> [Your objective]:
The required output is an exact restatement of the lines, starting with the one that contains "You are a GUI" and finishing with the last line of the listing. It contains no pictures.
[[ Provided entries, beginning ]]
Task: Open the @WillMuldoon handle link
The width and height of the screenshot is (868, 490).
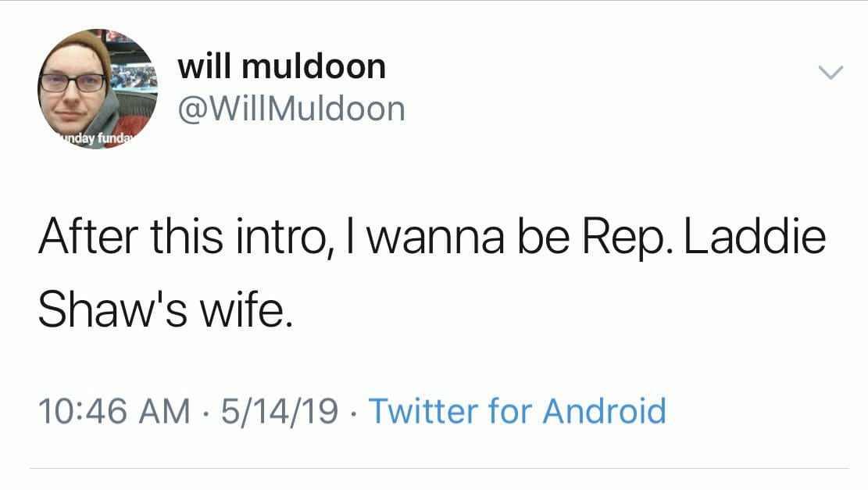Action: pos(291,109)
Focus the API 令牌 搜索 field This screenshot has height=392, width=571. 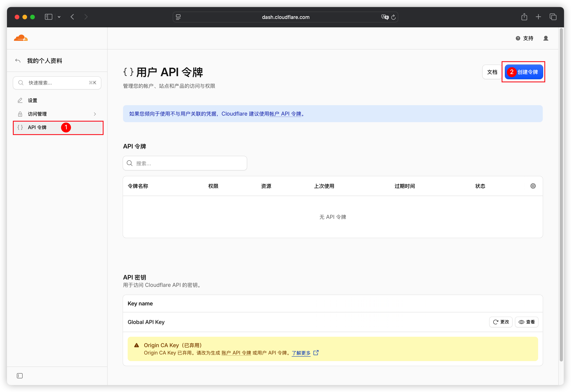(185, 163)
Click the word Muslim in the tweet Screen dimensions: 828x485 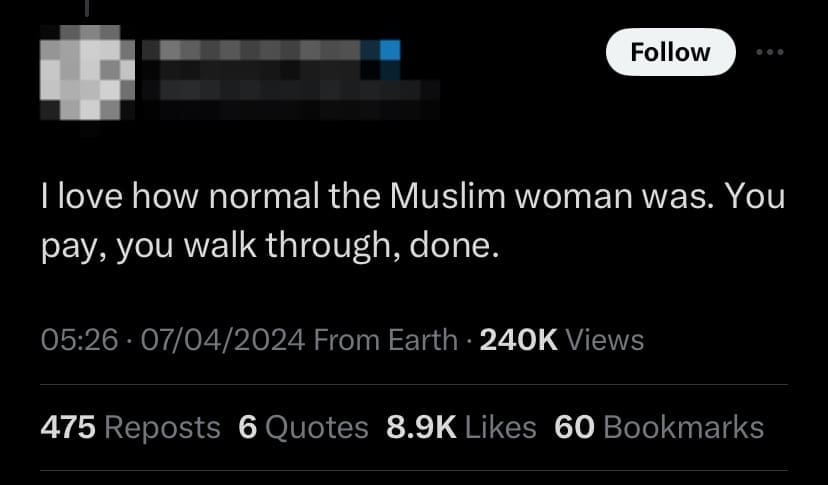tap(448, 196)
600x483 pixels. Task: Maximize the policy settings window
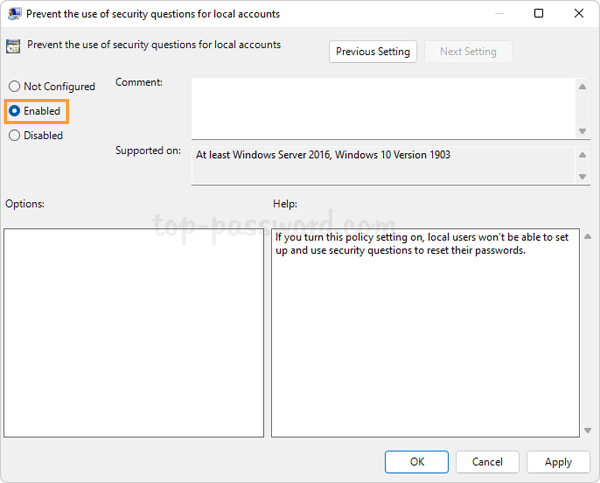(x=539, y=14)
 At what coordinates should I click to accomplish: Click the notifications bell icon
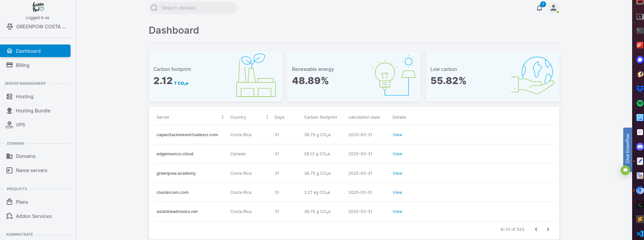[x=539, y=8]

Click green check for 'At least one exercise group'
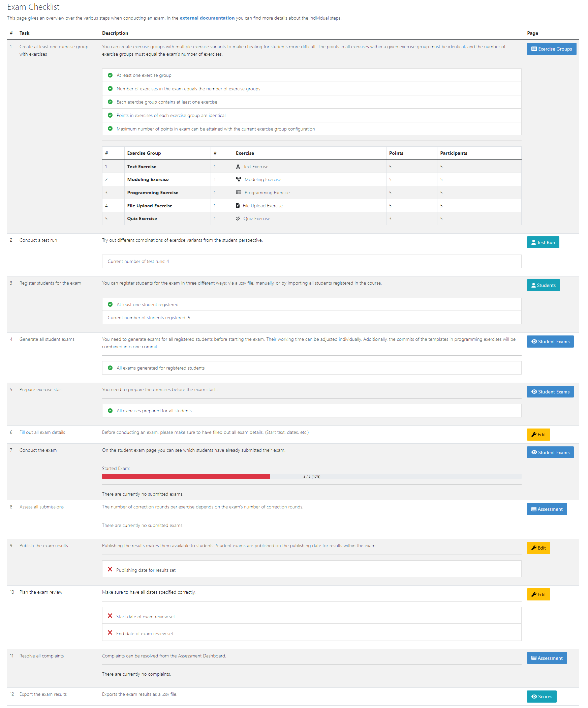110,75
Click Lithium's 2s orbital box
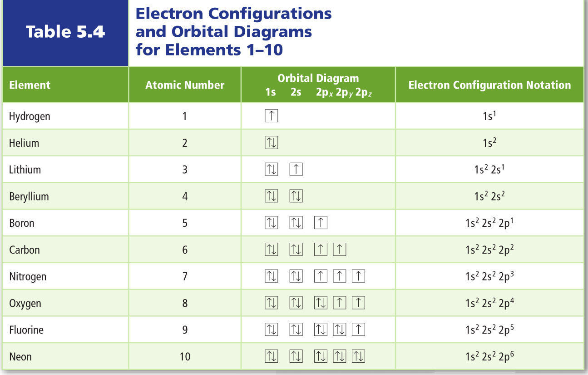Image resolution: width=588 pixels, height=375 pixels. pos(296,170)
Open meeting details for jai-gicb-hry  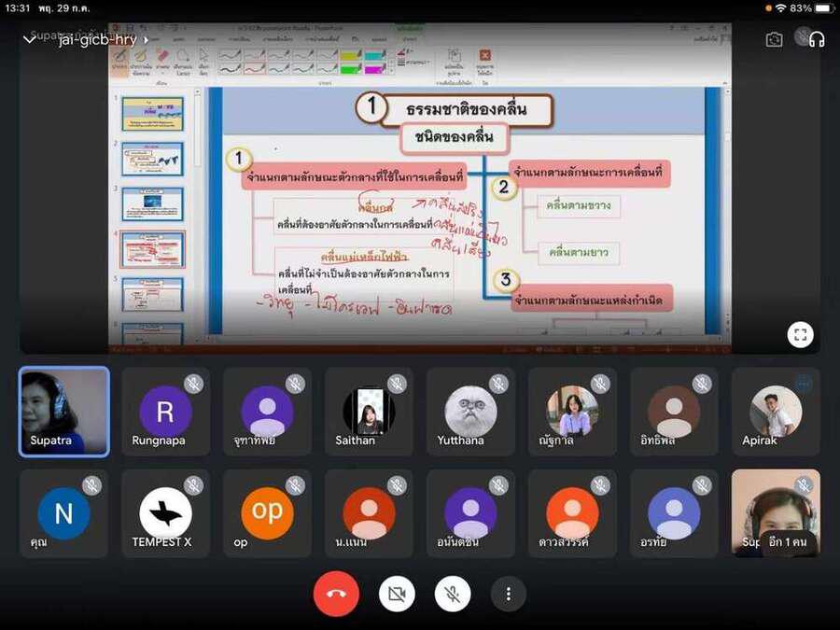click(103, 39)
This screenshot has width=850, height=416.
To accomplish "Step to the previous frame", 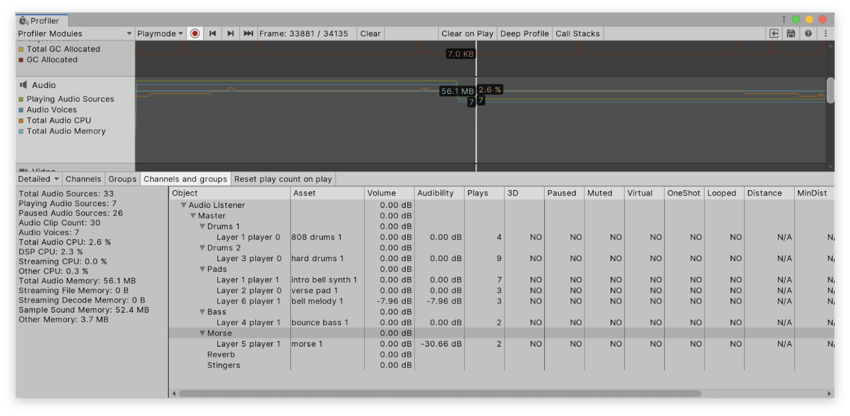I will point(213,34).
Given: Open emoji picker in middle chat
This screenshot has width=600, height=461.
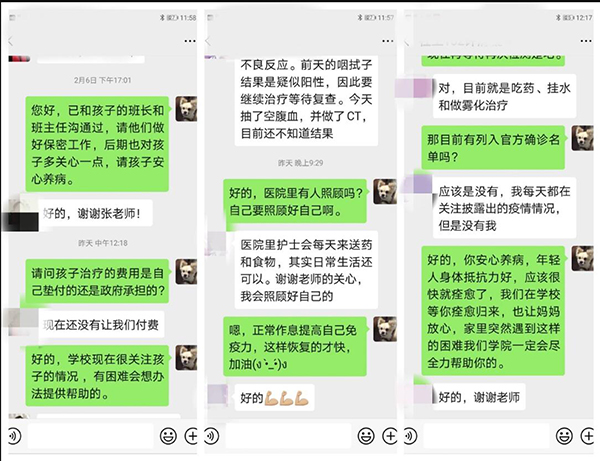Looking at the screenshot, I should (x=366, y=436).
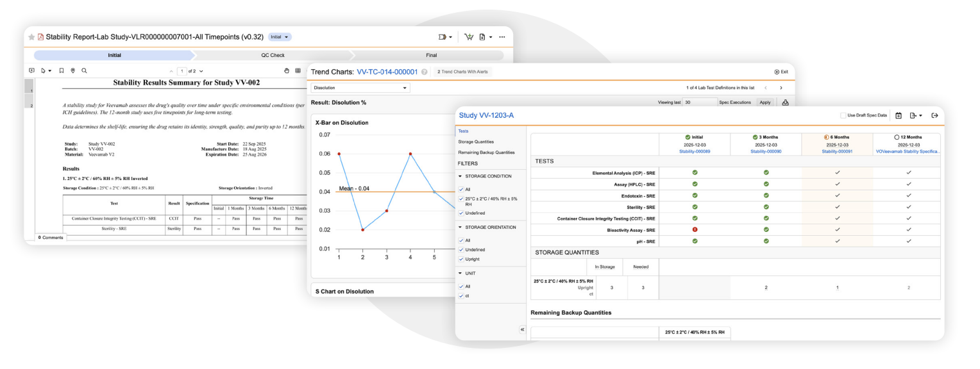Click the bookmark icon in PDF toolbar
Viewport: 980px width, 369px height.
coord(61,70)
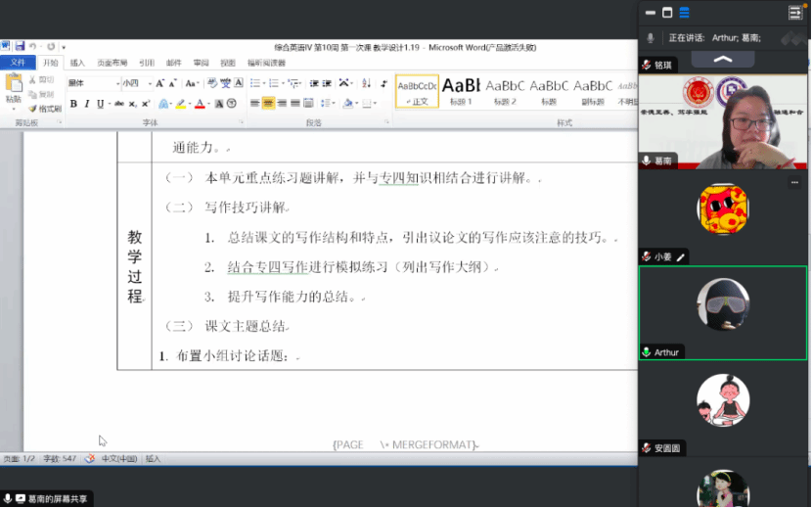
Task: Toggle underline formatting on selected text
Action: (x=100, y=104)
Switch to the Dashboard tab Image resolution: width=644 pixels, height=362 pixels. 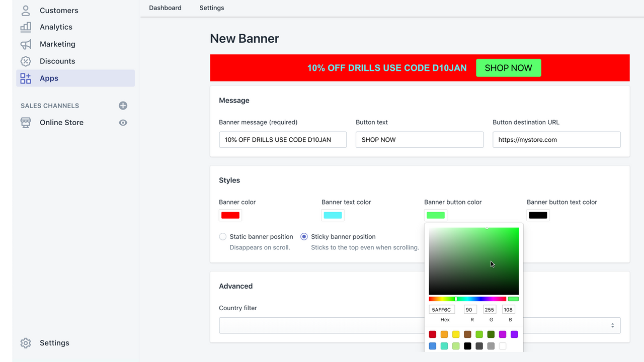point(165,8)
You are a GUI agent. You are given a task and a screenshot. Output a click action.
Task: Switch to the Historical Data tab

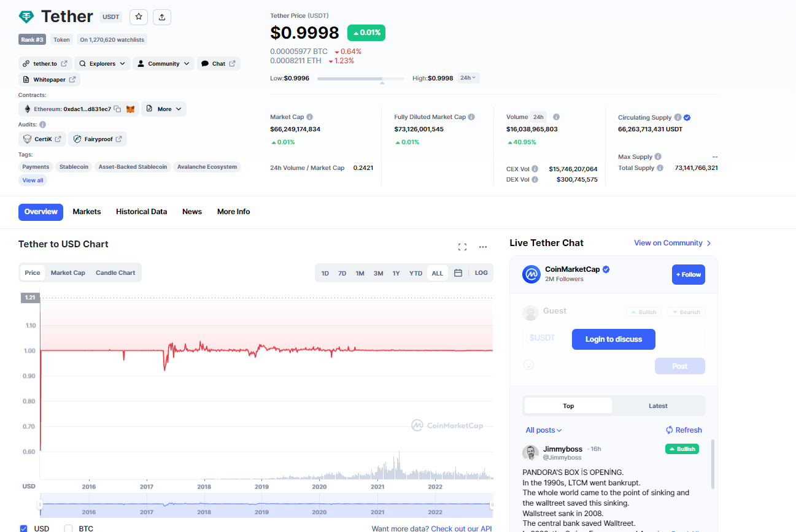pyautogui.click(x=141, y=212)
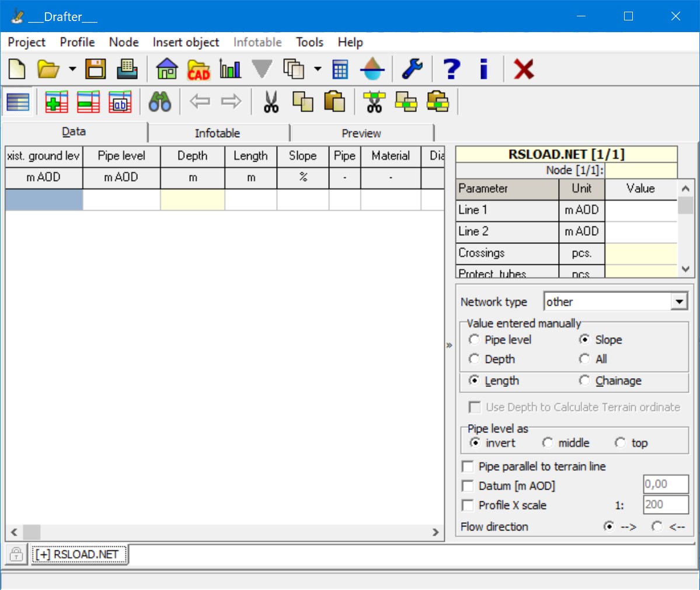Cut selection with scissors icon
This screenshot has height=590, width=700.
[270, 101]
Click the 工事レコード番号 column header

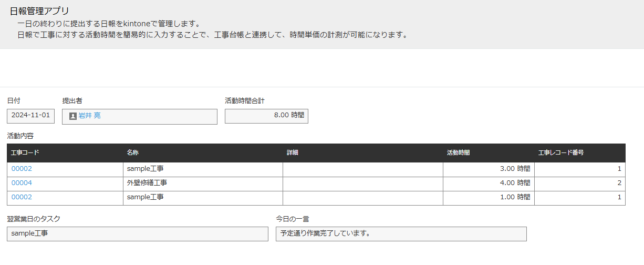561,153
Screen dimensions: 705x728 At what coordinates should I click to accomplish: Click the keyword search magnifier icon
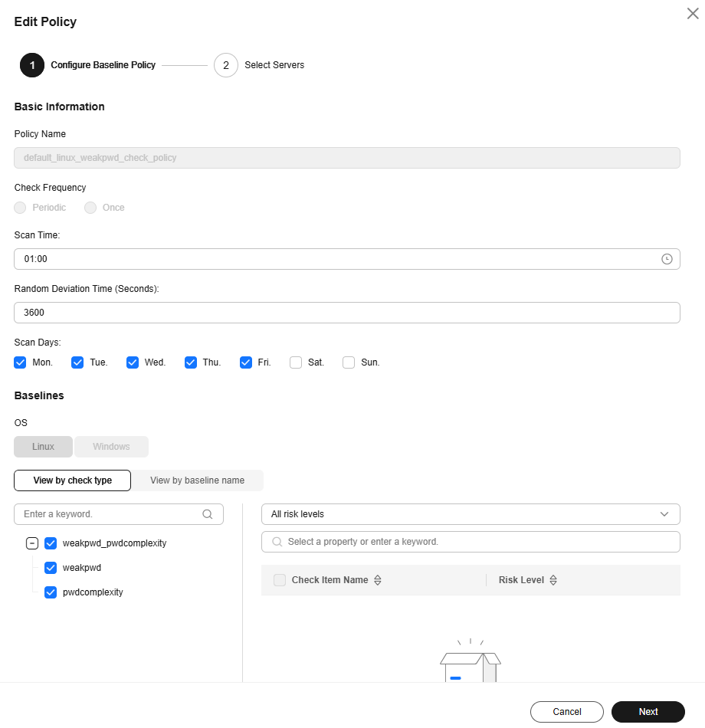[x=208, y=514]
[[ Provided entries, end ]]
> [Exercise solution]:
You are a GUI agent. You are given a task and a screenshot. Output a click action.
Task: Switch to the Historical Data tab

pyautogui.click(x=141, y=212)
Cut selection with scissors icon
This screenshot has height=590, width=700.
[270, 101]
Click the 工事レコード番号 column header

561,153
Screen dimensions: 705x728 At what coordinates should I click to accomplish: Click the keyword search magnifier icon
[x=208, y=514]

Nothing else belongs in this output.